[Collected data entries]
::::
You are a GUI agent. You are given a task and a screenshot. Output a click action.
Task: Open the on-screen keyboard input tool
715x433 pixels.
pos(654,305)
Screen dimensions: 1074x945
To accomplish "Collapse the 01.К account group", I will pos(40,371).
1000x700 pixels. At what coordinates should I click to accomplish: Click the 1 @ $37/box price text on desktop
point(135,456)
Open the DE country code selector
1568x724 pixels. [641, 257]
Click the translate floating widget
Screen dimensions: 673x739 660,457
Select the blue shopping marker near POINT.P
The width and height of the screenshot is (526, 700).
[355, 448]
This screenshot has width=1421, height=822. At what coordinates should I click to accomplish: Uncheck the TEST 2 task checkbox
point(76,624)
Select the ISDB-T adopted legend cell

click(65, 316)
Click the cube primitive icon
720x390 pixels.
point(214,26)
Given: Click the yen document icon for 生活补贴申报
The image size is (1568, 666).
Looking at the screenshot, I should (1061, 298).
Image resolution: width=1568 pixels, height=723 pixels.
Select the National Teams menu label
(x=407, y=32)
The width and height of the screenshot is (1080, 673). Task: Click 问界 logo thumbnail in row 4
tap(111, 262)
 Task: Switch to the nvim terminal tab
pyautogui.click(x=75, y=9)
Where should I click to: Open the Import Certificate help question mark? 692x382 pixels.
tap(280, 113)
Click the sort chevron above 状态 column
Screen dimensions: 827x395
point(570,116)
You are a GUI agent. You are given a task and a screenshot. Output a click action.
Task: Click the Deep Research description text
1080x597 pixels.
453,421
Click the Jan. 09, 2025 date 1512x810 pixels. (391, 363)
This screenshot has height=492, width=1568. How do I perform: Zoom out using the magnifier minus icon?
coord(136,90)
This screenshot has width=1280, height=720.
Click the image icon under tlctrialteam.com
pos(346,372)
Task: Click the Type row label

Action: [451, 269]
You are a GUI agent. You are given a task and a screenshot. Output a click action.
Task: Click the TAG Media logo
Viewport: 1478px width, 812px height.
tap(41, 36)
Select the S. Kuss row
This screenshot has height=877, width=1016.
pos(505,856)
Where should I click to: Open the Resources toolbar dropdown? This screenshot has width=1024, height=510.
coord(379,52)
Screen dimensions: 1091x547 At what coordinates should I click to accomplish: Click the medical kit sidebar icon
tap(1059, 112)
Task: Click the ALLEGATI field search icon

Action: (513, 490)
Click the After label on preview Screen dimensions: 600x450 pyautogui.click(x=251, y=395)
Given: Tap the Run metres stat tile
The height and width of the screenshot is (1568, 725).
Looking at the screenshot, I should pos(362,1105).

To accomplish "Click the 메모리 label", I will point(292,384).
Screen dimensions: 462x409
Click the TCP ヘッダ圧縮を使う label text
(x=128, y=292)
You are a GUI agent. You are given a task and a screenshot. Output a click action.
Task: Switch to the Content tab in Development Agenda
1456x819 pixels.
::::
EXERCISE DETAILS:
What is asked for is an exact copy of the lines above from the one containing "Viewport: 1478px width, 812px height." through the one containing "Given: Tap the Run metres stat tile", and only those.

OUTPUT FOR THIS EXERCISE:
Viewport: 1478px width, 812px height.
tap(41, 36)
Select the S. Kuss row
This screenshot has height=877, width=1016.
pos(505,856)
Where should I click to: Open the Resources toolbar dropdown? This screenshot has width=1024, height=510.
coord(379,52)
Screen dimensions: 1091x547 At what coordinates should I click to accomplish: Click the medical kit sidebar icon
tap(1059, 112)
Task: Click the ALLEGATI field search icon

Action: (513, 490)
Click the After label on preview Screen dimensions: 600x450 pyautogui.click(x=251, y=395)
Given: Tap the Run metres stat tile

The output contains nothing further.